— Required work —
Put the entries between the line containing "National insurance (356, 413)" and the line containing "Tax rates & allowances (127, 165)", inclusive, into a Markdown table with the columns "Row" and "Entry", numbering each row and omitting blank lines.
** Start of Data shown **
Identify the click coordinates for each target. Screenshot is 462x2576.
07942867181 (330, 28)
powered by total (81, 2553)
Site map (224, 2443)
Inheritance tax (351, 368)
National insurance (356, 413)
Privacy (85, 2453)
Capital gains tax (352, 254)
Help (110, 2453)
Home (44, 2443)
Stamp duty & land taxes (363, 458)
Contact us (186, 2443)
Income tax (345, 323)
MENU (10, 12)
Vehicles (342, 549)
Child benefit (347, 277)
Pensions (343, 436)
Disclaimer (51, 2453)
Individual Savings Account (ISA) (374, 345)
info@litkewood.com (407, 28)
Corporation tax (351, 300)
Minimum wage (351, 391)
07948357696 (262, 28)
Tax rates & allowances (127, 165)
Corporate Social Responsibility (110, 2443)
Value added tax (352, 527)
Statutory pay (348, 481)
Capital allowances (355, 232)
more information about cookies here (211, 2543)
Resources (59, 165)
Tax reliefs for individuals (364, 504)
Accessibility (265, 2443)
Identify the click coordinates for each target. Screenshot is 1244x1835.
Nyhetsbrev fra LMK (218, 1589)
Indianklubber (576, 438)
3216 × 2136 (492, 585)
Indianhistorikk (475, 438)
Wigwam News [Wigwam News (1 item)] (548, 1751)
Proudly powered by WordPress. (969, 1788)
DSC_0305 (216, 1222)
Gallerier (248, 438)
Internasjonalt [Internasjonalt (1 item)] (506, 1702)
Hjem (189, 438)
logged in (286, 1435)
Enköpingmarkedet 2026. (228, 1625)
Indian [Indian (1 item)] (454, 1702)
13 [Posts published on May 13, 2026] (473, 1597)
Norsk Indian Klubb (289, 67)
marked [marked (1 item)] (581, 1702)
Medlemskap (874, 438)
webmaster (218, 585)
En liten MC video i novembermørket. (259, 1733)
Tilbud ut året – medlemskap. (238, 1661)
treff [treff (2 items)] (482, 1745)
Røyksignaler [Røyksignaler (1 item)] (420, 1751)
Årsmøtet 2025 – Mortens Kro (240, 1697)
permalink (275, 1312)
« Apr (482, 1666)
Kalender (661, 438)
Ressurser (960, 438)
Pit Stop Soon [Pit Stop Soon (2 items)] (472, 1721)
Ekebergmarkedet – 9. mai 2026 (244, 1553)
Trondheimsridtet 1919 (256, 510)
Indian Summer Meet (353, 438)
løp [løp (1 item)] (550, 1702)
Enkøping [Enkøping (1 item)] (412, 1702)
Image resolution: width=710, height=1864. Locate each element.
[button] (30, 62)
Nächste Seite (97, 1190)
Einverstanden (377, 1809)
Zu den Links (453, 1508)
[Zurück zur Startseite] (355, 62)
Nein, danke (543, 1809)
** End of Data shown **
— Output below —
| Row | Entry |
|---|---|
| 1 | National insurance (356, 413) |
| 2 | Privacy (85, 2453) |
| 3 | Capital gains tax (352, 254) |
| 4 | Help (110, 2453) |
| 5 | Home (44, 2443) |
| 6 | Stamp duty & land taxes (363, 458) |
| 7 | Contact us (186, 2443) |
| 8 | Income tax (345, 323) |
| 9 | MENU (10, 12) |
| 10 | Vehicles (342, 549) |
| 11 | Child benefit (347, 277) |
| 12 | Pensions (343, 436) |
| 13 | Disclaimer (51, 2453) |
| 14 | Individual Savings Account (ISA) (374, 345) |
| 15 | info@litkewood.com (407, 28) |
| 16 | Corporation tax (351, 300) |
| 17 | Minimum wage (351, 391) |
| 18 | 07948357696 (262, 28) |
| 19 | Tax rates & allowances (127, 165) |